A delicate guitar lick draws the curtain on the sun drenched opening track, which ironically talks about getting away ‘From the Sun.’ The warmth lead singer Ruban Nielson emanates is comparable to early, muddled recordings of a teenage John Lennon. It provides the most obvious backdrop to ease into the catchy hooks that are to follow.
The soft snare driven first release of the album ‘Swim and Sleep Like a Shark’ was a prefect introduction to the direction that this album has taken. As the guitar plays a funk inspired riff, a soulful tinge is heard through the crackling of Rubens falsetto that he implements to perfect imperfection.
‘So Good at Being in Trouble’ is the highlight track for me. It is definitely a grower; I didn’t think too much of it at first but had it on repeat after the third listen. A cleaner sound reveals how far Nielson has come with his song writing. He effortlessly talks of a girl who ‘was so good at being in trouble’ but ‘so bad at being in love.’ Simple chords play under his infectious chorus, proving that less is more where his soulful melodies are concerned.
We hear a return to the hard-hitting experience of their first self-titled debut album on the short ‘One at a Time.’
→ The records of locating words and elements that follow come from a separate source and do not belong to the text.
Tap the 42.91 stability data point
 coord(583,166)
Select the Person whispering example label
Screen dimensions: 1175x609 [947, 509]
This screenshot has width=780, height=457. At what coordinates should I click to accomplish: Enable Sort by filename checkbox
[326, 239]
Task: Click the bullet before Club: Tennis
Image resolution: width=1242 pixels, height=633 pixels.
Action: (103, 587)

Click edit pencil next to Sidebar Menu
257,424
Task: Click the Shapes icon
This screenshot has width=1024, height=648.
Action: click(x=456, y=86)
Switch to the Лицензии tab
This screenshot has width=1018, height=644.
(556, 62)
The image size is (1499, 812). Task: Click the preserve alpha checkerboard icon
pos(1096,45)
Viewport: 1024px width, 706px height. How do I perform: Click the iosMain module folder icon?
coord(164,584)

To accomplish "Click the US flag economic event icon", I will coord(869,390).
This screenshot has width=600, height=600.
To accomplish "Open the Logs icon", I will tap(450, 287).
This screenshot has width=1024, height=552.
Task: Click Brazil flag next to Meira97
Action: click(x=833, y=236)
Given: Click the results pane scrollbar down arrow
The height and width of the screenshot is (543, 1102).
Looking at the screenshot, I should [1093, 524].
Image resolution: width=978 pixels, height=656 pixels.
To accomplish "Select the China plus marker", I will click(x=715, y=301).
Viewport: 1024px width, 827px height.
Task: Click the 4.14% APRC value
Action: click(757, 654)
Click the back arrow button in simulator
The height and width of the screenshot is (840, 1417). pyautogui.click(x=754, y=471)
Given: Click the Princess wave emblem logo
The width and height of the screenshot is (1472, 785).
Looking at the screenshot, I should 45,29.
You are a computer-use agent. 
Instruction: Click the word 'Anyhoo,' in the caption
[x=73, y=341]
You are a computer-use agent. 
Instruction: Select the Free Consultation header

On ‘The Opposite of Afternoon,’ the drummer introduces a feel akin to the Tower of Power, laying down a fat funk groove to brilliant high harmonies put through a phaser.
If there is one album filler song, for me it was ‘No Need for a Leader’. This is quickly elapsed, however, as the next two songs open up with raunchy pedal effected guitar solos that feature on the seven minute ‘Monki’ followed by the one minute long instrumental interlude, ‘Dawn.’
The mood is picked up in the following track ‘Faded in the Morning’ where we hear a return of something that UMO pull off so well – the melody line played on the lead guitar and sung completely balanced in the mix.
Finally, Nielson demonstrates his triumph of infectious melodies as he ‘Na-Na’s’ his way through the closing track ‘Secret Xtians.’
UMO soaked this record in the sun before they pressed it.
It’s a warm record that will have you humming along to melodies that will stay in your mind. The band have introduced aspects of soul recently unheard of in their sound and flawlessly pushed the boundaries on the amount of delicate funk you can mix with psychedelic rock.
It might be winter where you are right now, or it might be summer. Whatever the weather, this will warm you up or help you enjoy the sun. Turn this record up but just make sure your I-Tunes isn’t sorted alphabetically as Usher might come along, as he did to me, and put a dampener on the party.